Bekasi – Banyak buruh diabaikan oleh pengurus setelah berserikat. Padahal mereka memilih aktif berserikat agar hak-haknya yang dilanggar dapat diperjuangkan.
Buruh saat mengikuti pendidikan Ekonomi Politik (Foto: Danial Indrakusuma) |
Meski kecewa, namun buruh memilih tetap berserikat karena tidak ingin berkonflik dengan pengurus. Di PT Honda Prospect Motor (PT HPM) misalnya, buruh mengaku tidak pernah diadakan pendidikan, diskusi, dan konsolidasi untuk membahas hak-hak normatif.
Tidak ada perlindungan dan tindakan memperjuangkan hak-hak buruh oleh SPSI sebagaimana mestinya fungsi sebuah serikat. Padahal setiap bulannya upah buruh dipotong secara otomatis sebesar Rp.10.000 untuk serikat.

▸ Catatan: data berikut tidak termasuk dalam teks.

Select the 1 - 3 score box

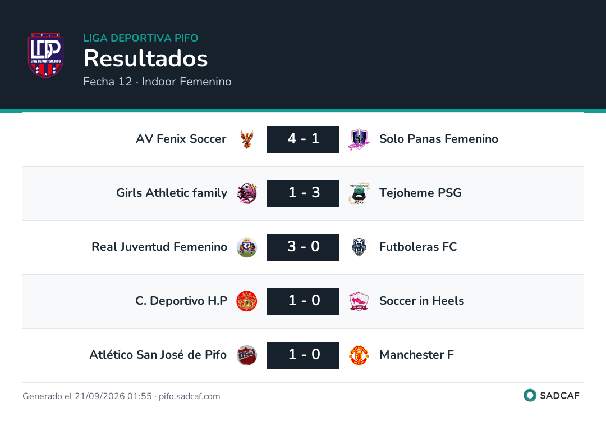tap(304, 193)
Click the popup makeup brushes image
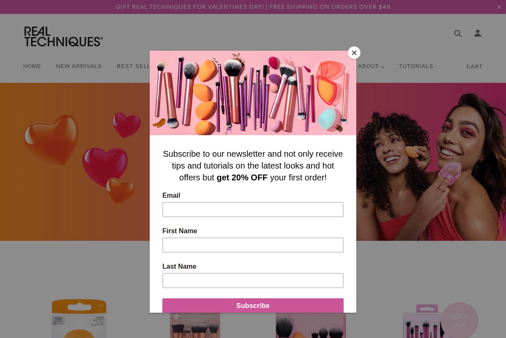Viewport: 506px width, 338px height. coord(253,93)
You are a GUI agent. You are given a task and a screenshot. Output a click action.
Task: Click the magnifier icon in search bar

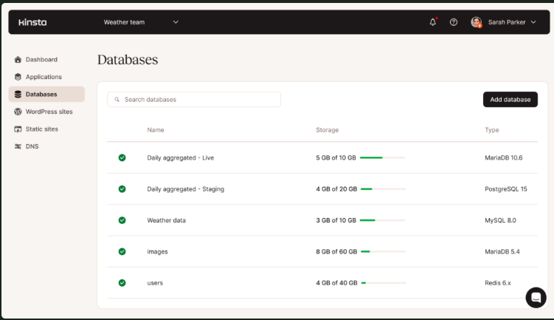[x=117, y=99]

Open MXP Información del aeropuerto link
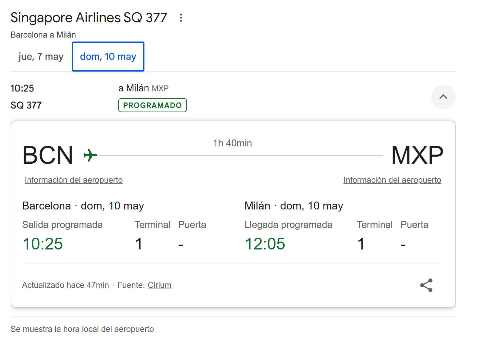(392, 180)
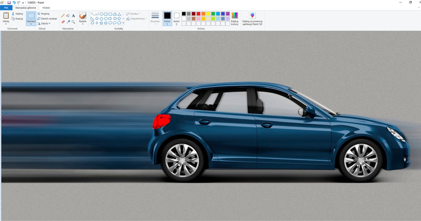Screen dimensions: 421x221
Task: Activate the Kolor 1 selector
Action: (167, 18)
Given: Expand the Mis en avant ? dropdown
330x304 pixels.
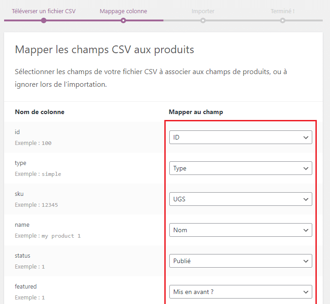Looking at the screenshot, I should tap(240, 292).
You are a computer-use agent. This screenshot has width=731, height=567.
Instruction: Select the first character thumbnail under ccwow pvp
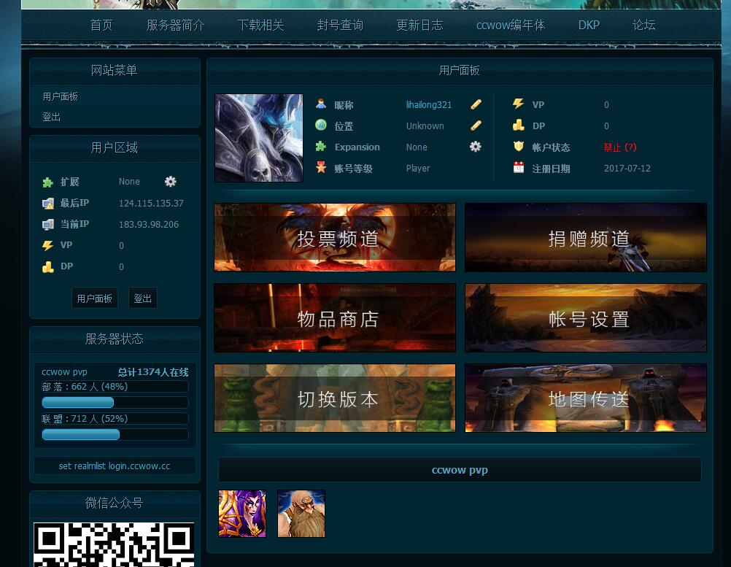[241, 513]
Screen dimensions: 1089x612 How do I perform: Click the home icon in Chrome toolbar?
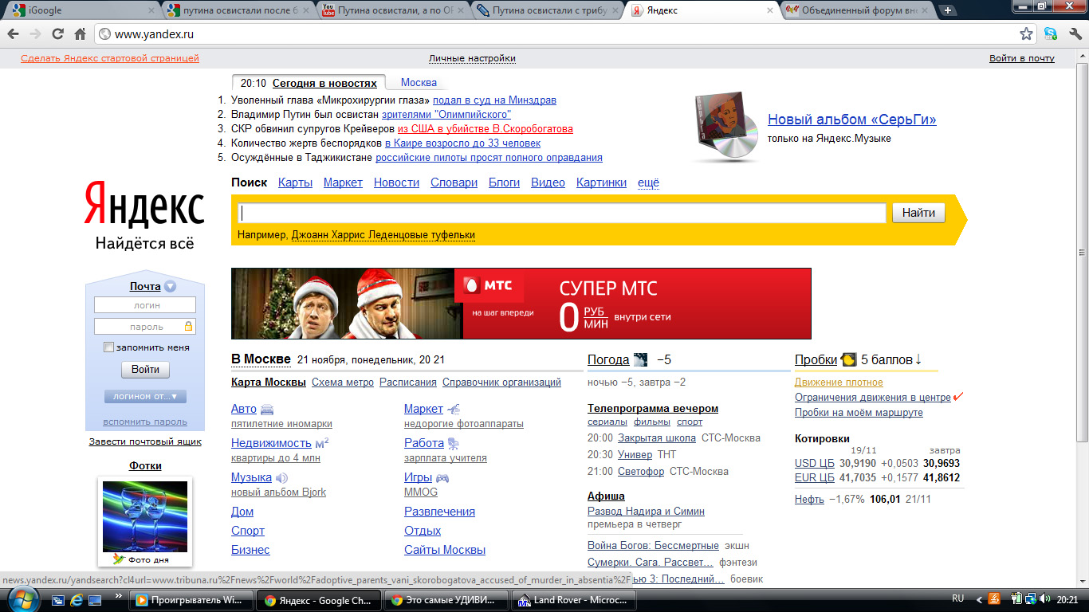click(80, 34)
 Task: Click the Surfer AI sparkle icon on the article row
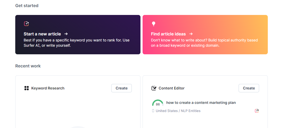[257, 111]
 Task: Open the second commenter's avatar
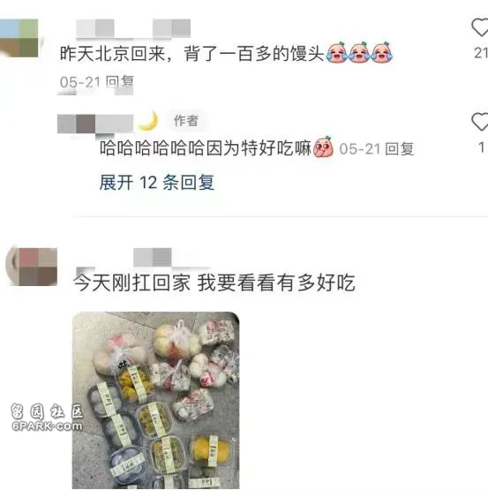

“Tidak ada kegiatan, kesejahteraan buruh pun masih sangat tertinggal dan sangat jauh dari kata layak,” tutur salah seorang buruh yang enggan disebutkan namanya, Sabtu (4/1/2017)
Akibatnya, buruh merasa tidak ada gunanya berserikat dan mereka menjadi tidak peduli dengan aktivitas pengurus serikat. Mereka hanya terdaftar sebagai anggota dan upahnya dipotong.
Walaupun tidak keberatan dengan iuran Rp.10.000, namun buruh tidak pernah mengetahui laporan keuangan serikat.
Pada tahun 2015 jumlah anggota serikat SPSI PT HPM diperkirakan 6.000-7.000 orang. Mereka tidak pernah mengetahui laporan keuangan sejak 2001-2011. Pada tahun 2012 diberikan laporan keuangan namun tanpa perincian.
Slip potongan gaji buruh PT HPM Foto: Solidaritas.net (SS-BY-CA-3.0) |
Mereka baru menerima laporan keuangan lagi di tahun 2015 karena mereka akan mendirikan serikat baru, sehingga SPSI merasa khawatir anggotanya akan pindah ke serikat baru tersebut. Setiap kali ditanyakan mengenai laporan keuangan serikat, pengurus menjawab bahwa serikat bukanlah koperasi.
Contoh yang hampir sama juga terjadi di salah satu perusahaan di Kawasan Industri EJIP. Mereka mengaku tidak ingin bertahan dengan serikat lama karena merasa diabaikan. Kinerja pengurus serikat dinilai tidak mengalami kemajuan dalam memperjuangkan kesejahteraan buruh.
Sedangkan pemahaman mereka terhadap hak-hak normatif masih sangat minim karena pengurus tidak mengadakan pendidikan. Adapun yang memilih tetap bertahan karena mereka tidak mau berkonflik dengan pengurus.
“Teman yang lain tidak keluar, jadi ikut tidak keluar. Pokoknya mau cari aman,” tutur salah seorang buruh
Ada pula pengurus yang kurang menjalankan fungsi serikat karena jam kerjanya panjang. Mereka tetap bekerja meskipun hari Minggu dan hari libur nasional yang bertepatan dengan perayaan hari raya tertentu. Sehingga keinginan anggota untuk mendapatkan pendidikan tidak terpenuhi.
“Sehari-harinya pengurus hanya bekerja. Hampir tidak pernah ada aktivitas serikat,” ujar salah seorang buruh yang bekerja di salah satu perusahaan kawasan MM 2100.